Tuesday, October 14, 2008

Grief Is Smothering!

My heart is so heavy with sadness!
Today was such a beautiful day and I just couldn't enjoy it fully.

Princess and I stopped at the store and picked up some goodies. I made up a basket and a bag for Shelly and the girls, respectively.

We drove to the house on Woodland Terrace. But sadly, no one was home.
I suppose I should have called but I just wanted to see Shel in person and give her a big hug, rather than have a phone conversation.

While driving there, I started to get more and more nervous the closer we got.
Why? I don't know. I guess the whole aspect of not knowing what to say, maybe. Or how she'll be. I mean, what do you say to someone who just lost their husband, their best friend?
I've been there? Haven't
I know what you're feeling? Don't
Yes, I've had someone close to me die. In my case it was my mom. But it isn't the same!

As I pulled up to the house and parked across the street, it just seemed so surreal to me!

It looked like any other house on the street. Quaint nice looking place, amply decorated for the season. With mums on the porch steps. A little autumn sign in the grass at the bottom of the steps.



Inside the front door seemed so dark. Like the house had a secret only select people know.

The porch light was on, which gave me the feeling like it was waiting for someone to come home.


As we crept up the steps, I took notice to the arrangements in stands that occupied the space around the front door. Beautiful fall colored flowers adorned the bouquets.
All those knowing the secret this house holds knows where these bunches came from. Anyone else that passed by might just think it is all nice fall decoration.

I happened to look over at the neighbors' house just across the driveway to find a man exit the front door. We just looked at each other. A sad exchange, that needed no words on either part. A mutual understanding of what is. With that I looked away.

We rang the doorbell, but no one came. We rang again, still no answer. I tapped on the front door window, still nothing.
The quiet was deafening!!
The stillness eery!!

We left our gifts by the front door to be noticed and brought in later.

As we turned to leave I was hit with another wave of sadness! To know that Greg once walked up & down these steps, across this porch and through that threshold so many times but to never again sorrowed me!

Even though I don't live here, I can feel the overwhelming sense that this house will never be the same again!

I drove away disappointed that I didn't get to see Shelly.

I decided--because it was such a gorgeous day-- to take Princess to the park.
Beings it was on our way home, we stopped at Haddon Lake Park.
Princess played on the playground for a while.
As I pushed her on the swing we were facing the lake.
The sight of the changing leaves--the reds, oranges and yellows--was breathtaking! Especially as it reflected off the water.
The blue sky opened wide above.
It was picture perfect!!

It just broke my heart to think that Greg will never see this sight!
That his family will never share this with him.
Oh the things we take for granted!!

I pushed Princess on the swing, rocked her on the see-saw and helped her climbed some of the bars. But the whole time I was completely preoccupied!

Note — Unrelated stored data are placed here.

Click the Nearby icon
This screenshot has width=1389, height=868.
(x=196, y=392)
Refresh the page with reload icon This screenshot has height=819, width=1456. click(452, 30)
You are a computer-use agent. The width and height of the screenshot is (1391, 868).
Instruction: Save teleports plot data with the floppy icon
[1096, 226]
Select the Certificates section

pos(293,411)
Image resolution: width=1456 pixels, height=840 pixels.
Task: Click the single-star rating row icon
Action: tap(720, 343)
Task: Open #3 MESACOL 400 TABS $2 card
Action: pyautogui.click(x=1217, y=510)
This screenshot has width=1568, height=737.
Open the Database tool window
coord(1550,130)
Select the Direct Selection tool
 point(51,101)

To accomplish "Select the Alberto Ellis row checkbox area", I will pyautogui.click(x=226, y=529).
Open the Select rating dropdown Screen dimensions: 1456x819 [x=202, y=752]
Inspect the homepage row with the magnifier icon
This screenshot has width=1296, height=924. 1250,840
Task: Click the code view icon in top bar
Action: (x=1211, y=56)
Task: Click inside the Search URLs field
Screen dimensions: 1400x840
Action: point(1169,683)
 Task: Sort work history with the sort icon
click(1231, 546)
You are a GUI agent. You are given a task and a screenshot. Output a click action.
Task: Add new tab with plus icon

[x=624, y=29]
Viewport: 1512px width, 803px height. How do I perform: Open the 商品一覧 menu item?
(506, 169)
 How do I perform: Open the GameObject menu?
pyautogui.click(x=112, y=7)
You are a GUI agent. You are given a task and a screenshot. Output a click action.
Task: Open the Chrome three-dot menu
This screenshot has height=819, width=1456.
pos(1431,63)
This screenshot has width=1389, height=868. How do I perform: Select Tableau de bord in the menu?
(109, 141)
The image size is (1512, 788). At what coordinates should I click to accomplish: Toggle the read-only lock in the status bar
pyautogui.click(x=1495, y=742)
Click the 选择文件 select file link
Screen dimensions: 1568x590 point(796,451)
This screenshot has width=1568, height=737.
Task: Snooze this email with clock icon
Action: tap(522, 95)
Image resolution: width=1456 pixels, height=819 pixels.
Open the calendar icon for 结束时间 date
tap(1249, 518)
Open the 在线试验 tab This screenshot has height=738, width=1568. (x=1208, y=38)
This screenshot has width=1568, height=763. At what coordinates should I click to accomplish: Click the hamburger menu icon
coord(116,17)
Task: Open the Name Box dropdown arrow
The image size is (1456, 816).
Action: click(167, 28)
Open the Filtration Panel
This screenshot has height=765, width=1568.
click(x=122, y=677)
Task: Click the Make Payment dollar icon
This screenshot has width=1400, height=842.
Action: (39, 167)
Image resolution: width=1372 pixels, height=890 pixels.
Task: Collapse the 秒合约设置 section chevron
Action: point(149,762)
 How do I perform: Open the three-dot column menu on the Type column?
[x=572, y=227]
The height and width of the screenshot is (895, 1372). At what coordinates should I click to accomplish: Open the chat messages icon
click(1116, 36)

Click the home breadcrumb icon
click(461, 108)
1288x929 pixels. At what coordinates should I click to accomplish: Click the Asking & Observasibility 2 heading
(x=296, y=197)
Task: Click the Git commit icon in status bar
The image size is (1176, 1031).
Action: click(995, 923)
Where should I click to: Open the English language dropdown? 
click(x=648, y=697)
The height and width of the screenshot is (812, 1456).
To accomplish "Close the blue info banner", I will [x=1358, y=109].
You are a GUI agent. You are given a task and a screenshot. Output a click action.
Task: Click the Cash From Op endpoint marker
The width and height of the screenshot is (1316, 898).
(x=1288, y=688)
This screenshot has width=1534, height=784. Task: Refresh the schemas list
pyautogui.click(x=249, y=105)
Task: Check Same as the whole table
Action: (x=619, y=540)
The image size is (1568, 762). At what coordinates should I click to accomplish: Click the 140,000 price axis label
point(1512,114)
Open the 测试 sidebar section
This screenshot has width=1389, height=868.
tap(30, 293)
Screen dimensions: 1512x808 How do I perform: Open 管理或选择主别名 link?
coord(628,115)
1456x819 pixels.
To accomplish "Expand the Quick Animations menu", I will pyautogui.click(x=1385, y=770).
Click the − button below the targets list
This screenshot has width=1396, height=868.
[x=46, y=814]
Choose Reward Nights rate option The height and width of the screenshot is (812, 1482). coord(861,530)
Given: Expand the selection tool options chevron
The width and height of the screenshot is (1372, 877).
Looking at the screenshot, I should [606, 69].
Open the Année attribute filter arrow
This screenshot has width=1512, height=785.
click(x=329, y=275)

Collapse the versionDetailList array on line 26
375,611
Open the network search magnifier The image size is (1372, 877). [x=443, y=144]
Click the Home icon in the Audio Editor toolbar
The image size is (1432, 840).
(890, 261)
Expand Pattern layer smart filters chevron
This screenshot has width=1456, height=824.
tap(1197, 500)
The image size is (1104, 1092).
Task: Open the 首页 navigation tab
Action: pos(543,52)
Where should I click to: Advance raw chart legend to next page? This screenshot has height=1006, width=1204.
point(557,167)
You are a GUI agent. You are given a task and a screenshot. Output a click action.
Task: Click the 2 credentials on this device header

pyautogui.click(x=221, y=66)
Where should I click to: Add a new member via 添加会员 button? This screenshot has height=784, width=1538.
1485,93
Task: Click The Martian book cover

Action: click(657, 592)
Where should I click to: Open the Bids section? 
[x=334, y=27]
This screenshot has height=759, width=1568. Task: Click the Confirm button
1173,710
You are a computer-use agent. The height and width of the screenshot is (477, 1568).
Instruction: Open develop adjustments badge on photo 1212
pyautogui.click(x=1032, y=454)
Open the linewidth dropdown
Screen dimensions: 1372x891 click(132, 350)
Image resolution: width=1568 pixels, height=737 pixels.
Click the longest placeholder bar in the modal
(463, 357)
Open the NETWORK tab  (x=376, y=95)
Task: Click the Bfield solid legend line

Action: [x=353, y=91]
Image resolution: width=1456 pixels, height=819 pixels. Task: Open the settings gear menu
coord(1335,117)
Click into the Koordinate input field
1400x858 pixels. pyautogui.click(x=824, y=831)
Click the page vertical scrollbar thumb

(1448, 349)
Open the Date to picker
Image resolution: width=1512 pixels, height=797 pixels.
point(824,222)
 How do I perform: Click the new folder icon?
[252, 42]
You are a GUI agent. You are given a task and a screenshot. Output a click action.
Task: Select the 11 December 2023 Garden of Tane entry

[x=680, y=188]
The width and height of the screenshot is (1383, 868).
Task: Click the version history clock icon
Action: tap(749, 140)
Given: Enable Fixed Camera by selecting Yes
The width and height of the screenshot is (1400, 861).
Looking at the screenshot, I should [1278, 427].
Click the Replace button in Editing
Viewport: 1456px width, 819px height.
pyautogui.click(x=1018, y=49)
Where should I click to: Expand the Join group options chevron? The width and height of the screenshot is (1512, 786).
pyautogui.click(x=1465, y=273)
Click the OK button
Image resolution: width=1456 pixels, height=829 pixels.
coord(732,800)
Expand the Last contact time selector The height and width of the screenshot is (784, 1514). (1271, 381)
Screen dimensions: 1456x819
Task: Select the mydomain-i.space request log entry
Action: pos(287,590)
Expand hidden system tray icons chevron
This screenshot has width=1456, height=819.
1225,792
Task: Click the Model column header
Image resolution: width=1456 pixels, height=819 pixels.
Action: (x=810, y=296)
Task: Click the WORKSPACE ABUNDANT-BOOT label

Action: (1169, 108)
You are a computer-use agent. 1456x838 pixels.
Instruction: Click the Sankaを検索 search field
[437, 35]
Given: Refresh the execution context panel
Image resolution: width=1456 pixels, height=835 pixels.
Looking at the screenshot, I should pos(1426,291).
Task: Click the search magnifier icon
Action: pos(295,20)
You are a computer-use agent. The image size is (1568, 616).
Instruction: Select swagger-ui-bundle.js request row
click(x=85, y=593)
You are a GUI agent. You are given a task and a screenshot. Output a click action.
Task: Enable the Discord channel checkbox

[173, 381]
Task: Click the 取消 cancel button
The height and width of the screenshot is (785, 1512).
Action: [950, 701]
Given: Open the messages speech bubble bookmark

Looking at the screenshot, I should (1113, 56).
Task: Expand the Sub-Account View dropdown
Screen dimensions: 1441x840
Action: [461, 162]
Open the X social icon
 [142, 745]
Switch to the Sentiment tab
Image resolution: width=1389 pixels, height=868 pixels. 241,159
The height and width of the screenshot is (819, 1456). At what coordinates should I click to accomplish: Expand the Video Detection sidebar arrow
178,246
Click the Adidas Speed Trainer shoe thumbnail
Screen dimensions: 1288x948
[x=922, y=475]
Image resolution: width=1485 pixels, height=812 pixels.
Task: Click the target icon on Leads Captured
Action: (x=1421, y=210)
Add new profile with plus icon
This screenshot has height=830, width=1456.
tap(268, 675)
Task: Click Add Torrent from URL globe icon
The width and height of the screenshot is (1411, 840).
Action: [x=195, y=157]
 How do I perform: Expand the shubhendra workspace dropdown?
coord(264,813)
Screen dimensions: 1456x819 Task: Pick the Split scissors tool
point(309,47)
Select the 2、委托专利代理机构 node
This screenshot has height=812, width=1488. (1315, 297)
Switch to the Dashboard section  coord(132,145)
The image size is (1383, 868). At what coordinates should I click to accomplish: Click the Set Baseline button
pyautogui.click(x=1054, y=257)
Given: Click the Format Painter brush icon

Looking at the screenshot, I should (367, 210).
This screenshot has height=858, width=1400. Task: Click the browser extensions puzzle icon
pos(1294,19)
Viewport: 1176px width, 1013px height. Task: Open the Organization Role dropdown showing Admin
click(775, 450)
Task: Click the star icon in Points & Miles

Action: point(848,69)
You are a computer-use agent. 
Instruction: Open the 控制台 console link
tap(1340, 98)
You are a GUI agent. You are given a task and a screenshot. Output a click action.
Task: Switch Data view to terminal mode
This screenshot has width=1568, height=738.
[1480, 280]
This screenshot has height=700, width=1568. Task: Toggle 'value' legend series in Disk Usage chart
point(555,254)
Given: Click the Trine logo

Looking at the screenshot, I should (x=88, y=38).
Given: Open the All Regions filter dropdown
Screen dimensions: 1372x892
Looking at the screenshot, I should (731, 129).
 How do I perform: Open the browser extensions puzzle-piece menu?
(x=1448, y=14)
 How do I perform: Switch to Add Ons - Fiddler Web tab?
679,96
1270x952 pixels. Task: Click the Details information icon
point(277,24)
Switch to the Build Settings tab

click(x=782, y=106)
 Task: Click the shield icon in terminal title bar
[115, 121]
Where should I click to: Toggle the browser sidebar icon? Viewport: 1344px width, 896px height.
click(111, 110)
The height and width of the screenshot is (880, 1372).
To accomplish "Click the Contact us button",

After a bit, Princess wanted to walk down and see the ducks & geese.
We went down and watched as they entered the water.
We started walking the path around the lake.
I tried my hardest to soak up the day: the warm air, the beauty around me.
But I just wasn't enjoying it like I should have.
I kind of felt guilty that I could be here and Greg couldn't!


A sadness completely overwhelms me today!
It lays so heavy on my heart that it takes my breath away!
I can only imagine the pain that Shelly is feeling!!
I know it will never take the pain away,
but I hope she knows we are all in her corner and here if she needs us!!
And with God's Love, Grace & Strength,
she WILL feel better and stronger one day.
It will get a little easier!

I feel so bad that I wasn't there!
That I didn't know!
The one week I choose to ease up on the computer.
Ugh!
Plus we don't get a newspaper.
And even when I do read it,
I don't always peruse the obits!!
UGH!!

I had planned on going to see them right after he got out of the hospital a few weeks ago.
I just didn't want to go too soon, so I kept putting off calling.
Maybe a part of me really didn't want to see him like that.
As I was sitting down to write this out--I am sitting outside with Princess--I came across an old
'to do' list on one of the pages of this tablet.
Guess what one of the things 'to do' was?
You guessed it...call the Trefzs!!

I could smack myself!!
Why didn't I call??
Why didn't I go online last week?? --I actually did, but ever so briefly!!--
Why did I have to miss it all?? I feel so guilty!!
I should have been there!!
I wanted to be there!!

Oh well, I can't change all that.
But I can be there for Shelly now!

I called her a little while ago. I got the answering machine so I just left a message.
I hope she returns my call so I can go see her!
All I want to do is give her a huge hug!!

Right now, I think it's all I can do!!